The “Arab Spring” has only worsened conditions for the indigenous Christians of the Middle East. Like the Kurds, Middle East Christians are a stateless minority, struggling to survive in the world’s toughest neighborhood. But the Kurds at least have enjoyed partial autonomy in Iraqi Kurdistan since 1991 and most of them are Sunni Muslim, making it easier for them to survive in the Muslim-dominated Middle East. Christians, on the other hand, are a religious minority that controls no territory and is entirely subject to the whims of their hosts. These host countries – with the exception of Israel – offer a grim future to Middle East Christians. Home to one of the oldest Christian communities in the world, Egypt also has the largest Christian population in the Middle East, totaling 8-12 million people. But because Christian Copts make up only about 10-15% of Egypt’s estimated 80 million people, they have for decades lived in fear as second-class citizens, subjected to attacks on churches, villages, homes, and shops; mob killings; and the abduction and forced Islamic conversion of Christian women compelled to marry Muslim men. Such abuse took place under the staunchly secular regime of Hosni Mubarak, but grew much worse under the rule of Mohammed Morsi, the jailed Muslim Brotherhood activist who succeeded Mubarak, and they are now being blamed for Morsi’s ouster.
In Lebanon, Christians represent a bigger portion of the population, so their fate is for now less precarious than that of their Egyptian coreligionists, but their long-term prospects are worrisome. The Christian population is estimated to have dropped from over 50% (according to a 1932 census) to about 40%. Over the last few years, the de facto governing power in Lebanon has become Hezbollah, the radical and heavily-armed Shiite movement sponsored by Iran. With all of the spillover violence and instability produced by the Syrian civil war and Hezbollah’s open involvement in it, and/or the next war that Hezbollah decides to start with Israel, the emigration of Christians out of Lebanon will probably only increase in the coming years, leaving those who stay increasingly vulnerable.

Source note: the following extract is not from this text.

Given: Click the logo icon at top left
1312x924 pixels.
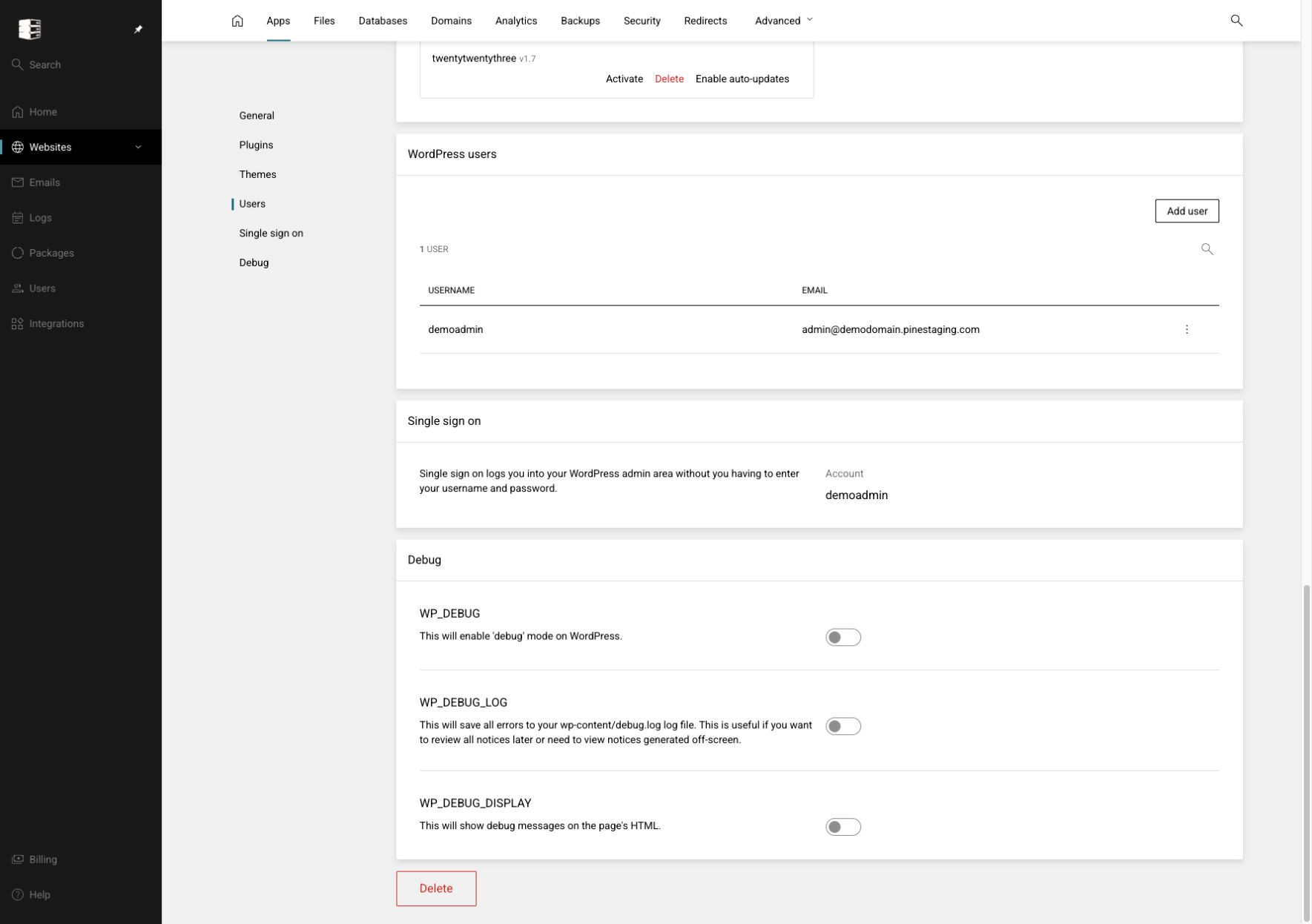Looking at the screenshot, I should coord(30,29).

In Syria, 2.5 million Christians comprised about 10% of the population and enjoyed some protection under the secular and often brutal regimes of the Assad dynasty. But as jihadi groups fighting Assad extend their territorial control, the past protection of Christians is often the cause of their current persecution by resentful Sunnis who revile the Assad regime and seek to impose Sharia law wherever they can. Christians have been regularly targeted and killed by rebels, and the sectarian chaos and violence that will likely prevail in Assad’s wake will only increase the number of Christians fleeing Syria.
In Iraq, the bloody aftermath of the 2003 invasion demonstrated how dangerous life can become for a Christian minority when a multicultural society in the Middle East explodes into sectarian violence. By 2008, half of the 800,000 Iraqi Christians were estimated to have left, rendering those remaining even more insecure. In 2010, Salafist extremists attacked a Baghdad church during Sunday Mass, killing or wounding nearly the whole congregation. Such incidents turn any communal gathering into a potential massacre, forcing Christians across the Middle East to ask the ultimate question of faith:
“Am I prepared to die for Christian worship?”
The so-called “Arab Spring” threatens to exacerbate matters in much of the Middle East, as Islamists now either control the government or influence it enough to persecute Christians with impunity. As new Islamist regimes in the Middle East condone religious intolerance and introduce Sharia and blasphemy laws, the long-term trend for Christians in their ancestral lands will only grow bleaker.
The one bright spot is the state of Israel – “the only place in the Middle East [where] Christians are really safe,” according to the Vicar of St. George’s Church in Baghdad, Canon Andrew White. Home to Christianity’s holiest sites and to a colorful array of Christian denominations, Israel has the only growing Christian community in the Middle East.
Because Israel is the only non-Muslim state in all of the Middle East and North Africa, it represents a small victory for religious minorities in the region, and serves as the last protector of freedom and security for Jews, Christians, Bahai, Druze, and others. Without Israel, how much more vulnerable would Christians in the Middle East become?
Tortured in the Sinai: ‘I Was Hanged for Days’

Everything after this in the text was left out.